Italian entrepreneur Claudio Del Vecchio was among the legions of Brooks Brothers loyalists who watched with disapproval and disappointment as the American menswear brand abandoned classic tailored clothing in favor of contemporary sportswear during the 1990s. Having been a customer for decades, Del Vecchio even commiserated with those who mockingly labeled the chain “Banana Brothers,” a reference to the business plan of former British parent company Marks & Spencer, which was to target the younger, budget-conscious Banana Republic audience. Now, as owner and chief executive of the 187-year-old retail giant, Del Vecchio is determined to right what he considers to be more than a decade of tactical miscues.

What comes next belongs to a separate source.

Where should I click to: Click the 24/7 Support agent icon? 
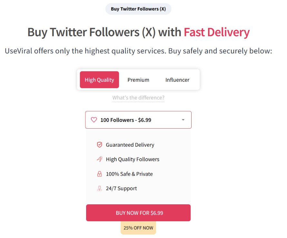(x=100, y=188)
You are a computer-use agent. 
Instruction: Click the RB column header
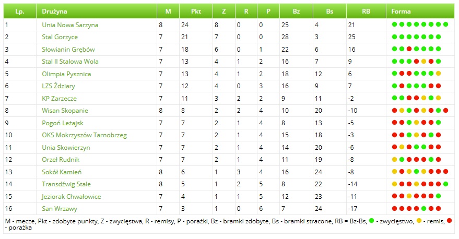point(366,11)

“This is a company with almost 200 years of history, and that’s all that kept it alive when it wasn’t always delivering the best product,” says Del Vecchio, whose company, Retail Brand Alliance, acquired Brooks Brothers in 2001. Del Vecchio, the son of Luxottica eyewear founder Leonardo Del Vecchio, immediately set out to restore the brand’s aristocratic image, which it had earned by outfitting many of the last century’s best-dressed men—Cary Grant, the Duke of Windsor, J.P. Morgan, and Gianni Agnelli, among others.  “For 10 years, all our contractors heard was ‘price, price, price,’ so they adjusted their production to meet that request,” says Del Vecchio. “We went back and said, ‘quality, quality, quality.’ ” The shift in directives has succeeded in elevating Brooks Brothers’ product selection.

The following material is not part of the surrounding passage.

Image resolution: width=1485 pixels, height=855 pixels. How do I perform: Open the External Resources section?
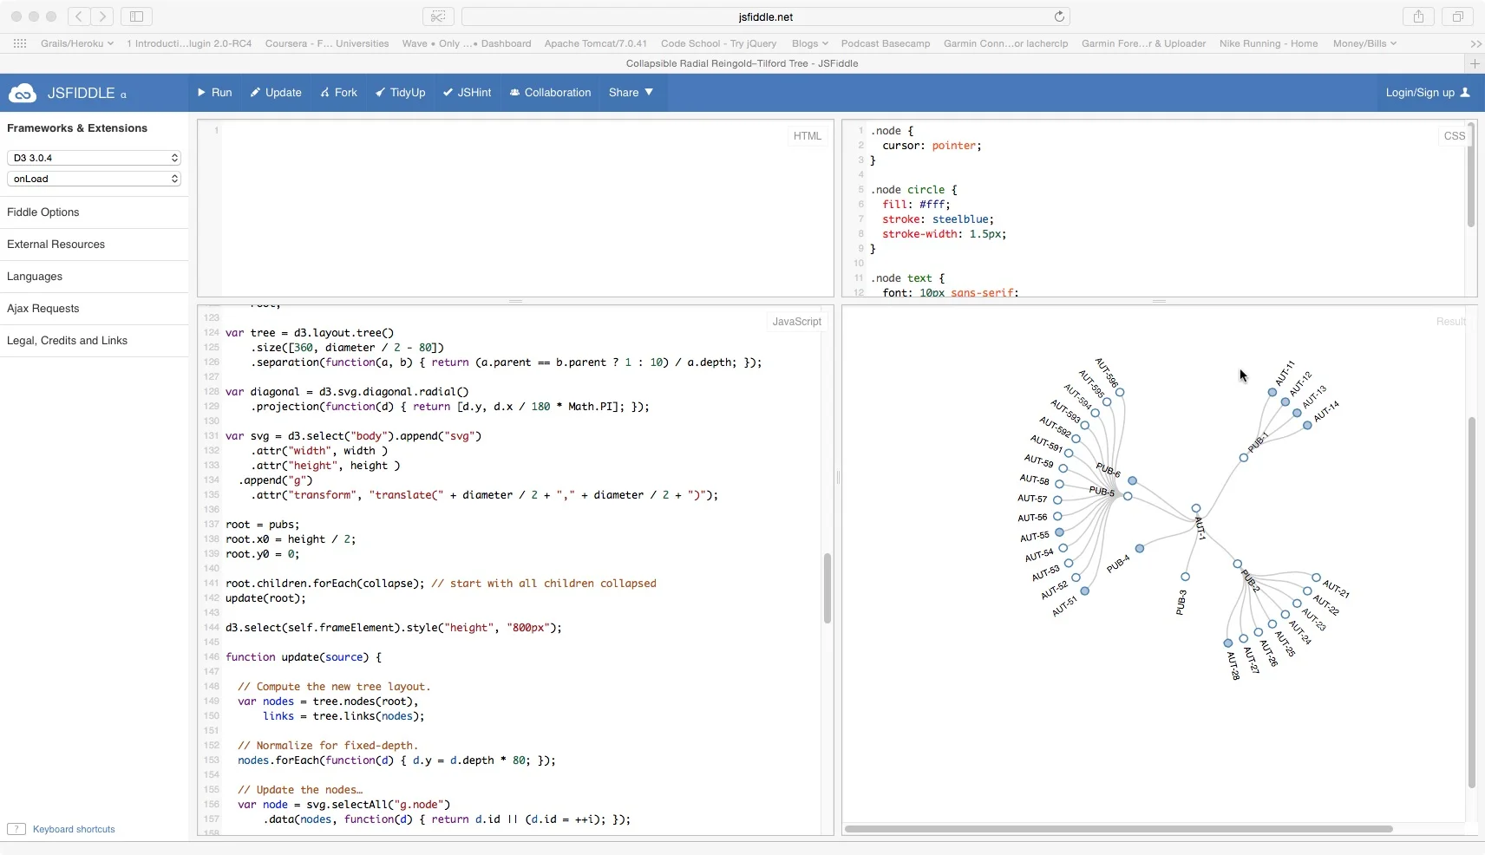[x=94, y=245]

With the recent relaunch of the company’s premium Golden Fleece label, the retailer has enhanced its tailored clothing offerings with a collection of off-the-rack suits made from superior English wools and produced by prominent New York tailor Martin Greenfield. Del Vecchio points out that Brooks Brothers offers great value because it manufactures much of its own clothing and does not sell wholesale to other retailers. He maintains that the quality of a $1,700 Brooks Brothers suit compares with that of a $4,000 suit carrying a designer label. Similarly, cashmere knits now are made with finer cashmere yarns spun in Italy and knitted in Scotland, as opposed to the previous two-ply sweaters, which were finished in Mexico and China. Even the store’s world-renowned shirt selection has been upgraded and expanded.

Further indication of Brooks Brothers’ commitment to regain its luxury standing can be found on Rodeo Drive, where a 20,000-square-foot store opened two years ago. Del Vecchio also plans to expand the brand’s profile internationally. Last year, the chain inaugurated its first two European stores in the menswear capitals of Milan and Florence, and a third shop is planned for Paris’ Place Vendôme in spring 2006. But Brooks Brothers’ intention to cater to connoisseurs may be most evident at its recently opened store in Tokyo’s Ginza district, where ready-made wool suits priced at $5,000 sell alongside other four-figure fashion items.
 
Unlike the previous management, the current Brooks Brothers regime is not seeking an entirely new audience for the brand. “We’ve always had a luxury customer,” says Del Vecchio, adding that many loyal patrons, himself included, simply became disillusioned by the company’s mixed messages of recent years. “All we are doing is returning Brooks Brothers to its roots.”